Does generation work without an OpenAI API key?
No. Core image and (optionally) enhancement + text‑to‑speech all rely on OpenAI endpoints. If OPENAI_API_KEY is unset the pipeline short‑circuits early with an error. You can still exercise deterministic local pieces (series filtering, attribute selection, template expansion) in tests that stub the network layer, but no image or audio artifacts will be produced.
What does “deterministic” actually guarantee?
Given the same (seed, series database ordering, enhancement disabled/enabled, template set, orientation flag) you will get identical prompts and therefore (modulo OpenAI’s model randomness) identical requests. Image pixels are not guaranteed because the upstream model is non‑deterministic. Everything up to the HTTP request body is deterministic. Enhancement injects model creativity, so disable it (TB_DALLE_NO_ENHANCE=1) for stricter reproducibility.

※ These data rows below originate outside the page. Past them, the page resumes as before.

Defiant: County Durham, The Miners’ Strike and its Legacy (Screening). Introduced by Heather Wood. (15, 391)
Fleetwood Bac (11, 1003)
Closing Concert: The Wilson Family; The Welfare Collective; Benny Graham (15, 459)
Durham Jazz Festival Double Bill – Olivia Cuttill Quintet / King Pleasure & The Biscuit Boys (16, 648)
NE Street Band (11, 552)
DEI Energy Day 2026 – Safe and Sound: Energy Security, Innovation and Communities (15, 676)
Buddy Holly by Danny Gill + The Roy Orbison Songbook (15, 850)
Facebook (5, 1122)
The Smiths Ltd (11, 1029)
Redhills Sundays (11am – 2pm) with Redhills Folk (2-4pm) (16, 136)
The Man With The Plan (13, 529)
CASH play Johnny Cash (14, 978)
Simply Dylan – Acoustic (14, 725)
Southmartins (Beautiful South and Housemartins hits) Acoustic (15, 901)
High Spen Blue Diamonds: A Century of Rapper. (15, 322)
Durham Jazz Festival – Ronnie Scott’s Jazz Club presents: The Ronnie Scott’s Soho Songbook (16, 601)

How are attributes chosen from the seed?
pkg/prompt/attribute.go slices the seed (converted to string, hashed, or both depending on call) across ordered slices of candidate values. Some categories (e.g. colors, art styles) may intentionally duplicate entries to weight their selection frequency. The order of the underlying database lists (loaded from storage/databases) is therefore part of the deterministic surface.

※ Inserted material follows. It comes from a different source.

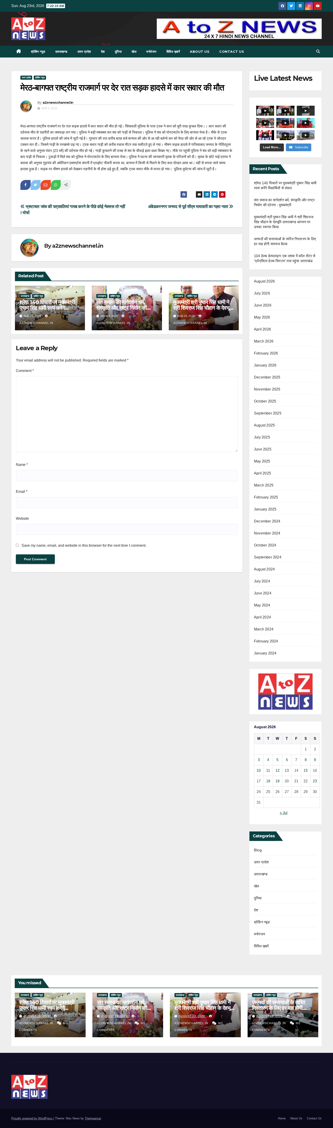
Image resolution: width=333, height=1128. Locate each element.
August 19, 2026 (270, 1016)
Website (22, 518)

My attribute changes are ignored after editing a database file—why?
The context keeps an in‑memory copy until you call ReloadDatabases() (directly or via a new context creation). If you modify on disk JSON/CSV (depending on implementation) you must reload or create a fresh context (TTL eviction in the manager can do this automatically if you wait past expiry).
When are contexts evicted?
manager.go maintains an LRU with a time‑based staleness check. Access (read or generation) refreshes the entry. Once capacity is exceeded or TTL exceeded the least recently used entries are dropped. Any subsequent request causes reconstruction from disk.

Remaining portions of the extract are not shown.